Since nitrogen oxide compounds are components of smog and are common water pollutants, does nitrogen-enriched gasoline create additional pollution?
It might seem like adding nitrogen to gasoline is all the rage among oil companies today, but the idea has been around for years. The U.S. Environmental Protection Agency (EPA) requires that automotive fuels sold in the U.S. contain detergents to help scrub away pollution before it goes out the vehicle’s tailpipe. Some manufacturers have found that adding nitrogen to the detergent helps keep an engine cleaner by reducing the carbon build-up in the gas tank that can in turn “gunk” up the engine and lower performance.
The nitrogen itself also has a direct cleaning effect, breaking down carbon deposits that can harden on an engine’s moving parts. “If too much collects, this gunk can negatively affect engine performance, causing your car to burn more oil, overheat and burn gasoline less efficiently,” reports John Fuller on the How Stuff Works website. Valves inside an engine are designed to let in a specific amount of air and fuel, he adds; when that process is slowed by carbon build-up, a car won’t perform up to its potential.
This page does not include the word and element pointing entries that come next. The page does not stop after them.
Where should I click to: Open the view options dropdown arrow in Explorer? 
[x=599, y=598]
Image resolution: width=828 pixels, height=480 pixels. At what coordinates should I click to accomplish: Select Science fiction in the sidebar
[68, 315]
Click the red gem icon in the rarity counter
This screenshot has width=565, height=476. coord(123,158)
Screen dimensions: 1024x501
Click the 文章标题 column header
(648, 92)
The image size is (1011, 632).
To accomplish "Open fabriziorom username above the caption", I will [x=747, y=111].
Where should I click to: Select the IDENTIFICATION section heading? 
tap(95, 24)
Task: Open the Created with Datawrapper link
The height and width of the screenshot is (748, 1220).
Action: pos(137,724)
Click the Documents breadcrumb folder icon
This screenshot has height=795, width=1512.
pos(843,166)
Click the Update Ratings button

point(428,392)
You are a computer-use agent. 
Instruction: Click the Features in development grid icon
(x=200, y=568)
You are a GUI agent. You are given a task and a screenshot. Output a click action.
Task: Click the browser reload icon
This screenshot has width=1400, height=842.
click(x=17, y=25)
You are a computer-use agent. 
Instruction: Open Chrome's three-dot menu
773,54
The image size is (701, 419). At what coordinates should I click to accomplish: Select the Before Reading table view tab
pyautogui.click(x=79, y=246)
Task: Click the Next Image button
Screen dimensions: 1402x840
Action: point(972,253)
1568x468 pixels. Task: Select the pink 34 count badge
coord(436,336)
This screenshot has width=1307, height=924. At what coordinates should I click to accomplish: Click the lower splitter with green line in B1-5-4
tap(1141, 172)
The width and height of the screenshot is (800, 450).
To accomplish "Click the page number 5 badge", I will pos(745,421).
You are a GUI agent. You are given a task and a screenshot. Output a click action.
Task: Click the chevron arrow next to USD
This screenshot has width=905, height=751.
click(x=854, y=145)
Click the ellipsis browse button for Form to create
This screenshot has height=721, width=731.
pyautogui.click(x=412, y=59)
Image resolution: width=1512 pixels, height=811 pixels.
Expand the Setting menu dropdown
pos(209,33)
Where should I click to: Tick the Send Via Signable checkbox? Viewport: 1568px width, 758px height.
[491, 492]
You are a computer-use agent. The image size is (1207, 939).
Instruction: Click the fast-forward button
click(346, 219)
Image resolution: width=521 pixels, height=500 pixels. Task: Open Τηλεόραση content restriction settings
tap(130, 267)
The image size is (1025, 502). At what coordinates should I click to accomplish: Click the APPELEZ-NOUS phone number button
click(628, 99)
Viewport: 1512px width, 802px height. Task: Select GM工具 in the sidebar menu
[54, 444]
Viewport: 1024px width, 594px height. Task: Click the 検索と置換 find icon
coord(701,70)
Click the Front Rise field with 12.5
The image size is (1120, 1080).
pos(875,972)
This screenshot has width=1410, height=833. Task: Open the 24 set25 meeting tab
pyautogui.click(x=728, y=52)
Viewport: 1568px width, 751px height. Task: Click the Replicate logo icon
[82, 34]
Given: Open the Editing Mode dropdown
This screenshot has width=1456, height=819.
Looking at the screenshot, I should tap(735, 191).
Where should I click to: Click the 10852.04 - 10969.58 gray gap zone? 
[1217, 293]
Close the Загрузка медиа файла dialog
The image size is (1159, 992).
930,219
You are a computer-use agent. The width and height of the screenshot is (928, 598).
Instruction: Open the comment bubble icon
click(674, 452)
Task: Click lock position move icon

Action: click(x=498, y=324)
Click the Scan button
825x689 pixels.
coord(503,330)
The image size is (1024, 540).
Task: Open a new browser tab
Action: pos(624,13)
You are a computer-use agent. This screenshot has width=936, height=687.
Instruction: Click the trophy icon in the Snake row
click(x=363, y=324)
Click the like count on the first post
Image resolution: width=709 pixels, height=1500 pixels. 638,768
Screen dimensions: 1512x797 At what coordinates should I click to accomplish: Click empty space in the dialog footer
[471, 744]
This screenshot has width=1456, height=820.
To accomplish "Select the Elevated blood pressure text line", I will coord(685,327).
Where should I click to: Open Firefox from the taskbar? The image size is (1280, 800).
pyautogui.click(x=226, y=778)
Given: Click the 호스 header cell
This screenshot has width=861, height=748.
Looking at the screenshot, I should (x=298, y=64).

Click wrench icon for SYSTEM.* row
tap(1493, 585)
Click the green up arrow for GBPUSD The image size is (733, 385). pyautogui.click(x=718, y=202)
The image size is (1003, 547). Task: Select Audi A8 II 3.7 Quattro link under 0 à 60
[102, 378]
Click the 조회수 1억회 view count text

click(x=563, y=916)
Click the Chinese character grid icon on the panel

But while nitrogen-enriched gasoline may provide a slight bump in engine performance, some worry about adding to cars’ already substantial pollution load, especially nitrogen oxide (NOx), which contributes to smog, acid rain and other environmental problems. André L. Boehman, a Penn State University engineering and fuel science professor, says that the addition of more nitrogen to the fuel mix “generally will increase NOx emissions.” Boehman would like to see more research done so we can know for sure if and how much additional NOx pollution is caused by the use of nitrogen-enriched gasoline.
For its part, Shell Oil, which last spring launched its own form of nitrogen-enriched gasoline now for sale at all of its U.S. filling stations (it is mixed into all three grades of gasoline the company sells), denies that the additional nitrogen has any substantive impact on pollution levels. “Most nitrogen in vehicular NOx emissions does not come from gasoline,” the company told The New York Times. “The nitrogen is primarily from the incoming air that mixes with gasoline inside an engine. NOx is produced when the nitrogen from the air reacts with oxygen under high engine temperature and pressure conditions.”
Professor Boehman concedes that “the detergent additive may have such beneficial effects on engine operation, fuel system performance and other related features of engine system operation that they outweigh the adverse effect” of increased NOx emissions. “For instance, if improved detergency helps to increase fuel efficiency so that you burn less fuel, you may slightly increase the NOx emissions rate per gram of fuel burned, but end up with lower NOx because you burned fewer grams of fuel.”
That said, it is probably a good idea to avoid putting nitrogen in your fuel unless you’re sure the gains will outweigh the detriments. And until researchers know more, drivers might focus instead on minimizing their own vehicles’ overall gasoline consumption and fuel efficiency — and on substituting other cleaner forms of transportation (walking, biking, mass transit) whenever possible.